Q3: Suppose the economy is currently in a recession. If policy makers


take no action, how will the economy change overtime? Explain in
words and using an aggregate demand and aggregate supply diagram.

Ans:
According to classical theory concept there is full employment and the
chances of voluntary unemployment i.e. there is work in the economy but
people don’t want to work. According to this concept there it is explained that
there is no unemployment and no recession that stay in the economy for
longer. It says that if there is recession in the economy, it will going to be
reduced automatically.

Q4: According to Keynes full employment is not a normal feature of the


economy. What are the various factors suggested by Keynes which are
helpful in increasing the level of employment in India.

Ans:
According to Keynes concept there may be full employment, over
employment and may be under employment. According to Keynes concept if
there is increase in the level of Aggregate demand then there will decrease
in the unemployment level which means employment will increase. To
increase the in the aggregate demand we have to increase the 2 factors i.e.
Consumption and Investment. If these two factors will increase then this will
automatically effects on the employment level of India.

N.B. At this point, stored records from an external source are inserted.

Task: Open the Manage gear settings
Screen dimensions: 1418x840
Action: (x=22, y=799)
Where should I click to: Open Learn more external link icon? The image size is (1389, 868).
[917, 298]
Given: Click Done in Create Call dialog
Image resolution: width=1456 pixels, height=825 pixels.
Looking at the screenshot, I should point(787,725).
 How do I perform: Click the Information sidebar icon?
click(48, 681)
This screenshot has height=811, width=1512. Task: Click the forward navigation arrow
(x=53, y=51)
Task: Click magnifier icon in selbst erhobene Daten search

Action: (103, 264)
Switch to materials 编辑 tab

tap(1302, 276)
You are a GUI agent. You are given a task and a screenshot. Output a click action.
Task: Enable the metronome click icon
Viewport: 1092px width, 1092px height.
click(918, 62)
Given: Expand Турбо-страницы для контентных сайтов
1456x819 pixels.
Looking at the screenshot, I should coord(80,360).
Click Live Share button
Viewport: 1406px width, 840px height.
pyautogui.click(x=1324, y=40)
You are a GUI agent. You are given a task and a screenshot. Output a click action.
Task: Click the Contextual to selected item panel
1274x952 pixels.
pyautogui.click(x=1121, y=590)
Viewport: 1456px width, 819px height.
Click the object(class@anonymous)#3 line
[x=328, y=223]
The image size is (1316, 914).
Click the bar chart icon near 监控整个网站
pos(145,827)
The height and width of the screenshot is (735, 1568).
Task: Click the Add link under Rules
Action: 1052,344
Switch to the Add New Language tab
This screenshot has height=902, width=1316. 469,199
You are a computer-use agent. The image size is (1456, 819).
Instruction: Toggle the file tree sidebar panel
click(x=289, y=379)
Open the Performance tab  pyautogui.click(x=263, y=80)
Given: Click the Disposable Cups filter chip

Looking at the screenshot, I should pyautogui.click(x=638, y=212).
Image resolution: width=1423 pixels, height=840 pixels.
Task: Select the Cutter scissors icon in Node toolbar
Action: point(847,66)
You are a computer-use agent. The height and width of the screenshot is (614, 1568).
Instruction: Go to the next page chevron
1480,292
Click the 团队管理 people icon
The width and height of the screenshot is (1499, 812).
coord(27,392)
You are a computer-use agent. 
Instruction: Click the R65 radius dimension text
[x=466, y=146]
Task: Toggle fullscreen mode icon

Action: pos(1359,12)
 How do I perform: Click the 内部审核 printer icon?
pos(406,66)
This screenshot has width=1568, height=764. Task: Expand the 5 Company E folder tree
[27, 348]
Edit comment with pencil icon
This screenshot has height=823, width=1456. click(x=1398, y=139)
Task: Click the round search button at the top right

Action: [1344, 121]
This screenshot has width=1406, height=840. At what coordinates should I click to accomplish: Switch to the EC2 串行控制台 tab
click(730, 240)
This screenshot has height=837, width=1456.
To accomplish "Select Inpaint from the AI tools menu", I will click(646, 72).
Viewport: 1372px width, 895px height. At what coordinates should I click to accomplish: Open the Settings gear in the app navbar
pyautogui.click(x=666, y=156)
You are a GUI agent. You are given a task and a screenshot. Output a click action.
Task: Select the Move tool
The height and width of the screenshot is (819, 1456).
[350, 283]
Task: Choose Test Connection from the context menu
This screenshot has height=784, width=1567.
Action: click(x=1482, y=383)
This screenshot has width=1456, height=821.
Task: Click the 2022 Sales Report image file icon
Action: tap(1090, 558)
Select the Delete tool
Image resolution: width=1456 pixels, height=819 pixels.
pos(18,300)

Q5: In 2002, President George W.Bush imposed tariffs on certain types


of imported steel.
He argued that foreign steel producers were dumping their steel on the
U.S. market at low prices. The foreign steel producers were able to sell
steel cheaply because they received subsidies from their governments.
The bush administration argued that the influx of steel was disrupting
the U.S. economy, harming the domestic steel industry, and causing
unemployment among U.S. steel workers. What might a classical
economist say in response to these claims? Would a Keynesian
economist be more or less sympathetic to the imposition of tariffs?
Why?

Ans: According to classical concept there is no interference of Govt. in the


market as it is free market situation there is no possibility of general
unemployment or instability in the normal situation.
In classical concept there is flexibility of wages, interest and prices. This help
in bringing full employment itself.

According to Keynes concept there is no chances of free market as there is


govt. interference in the economy. Every policy is there made by
government. Full involvement of government is there in Keynes concept.
Acc. To Keynes employment can be increase only when there is increase in
the level of aggregate demand.
And to increase in the level of aggregate demand there are other 2
determinants that must be increased like consumption and investment factor.
Keynesian model is more valuable than Classical concept as it involves all
the policies and other factors by the govt. and the imposition of tariffs.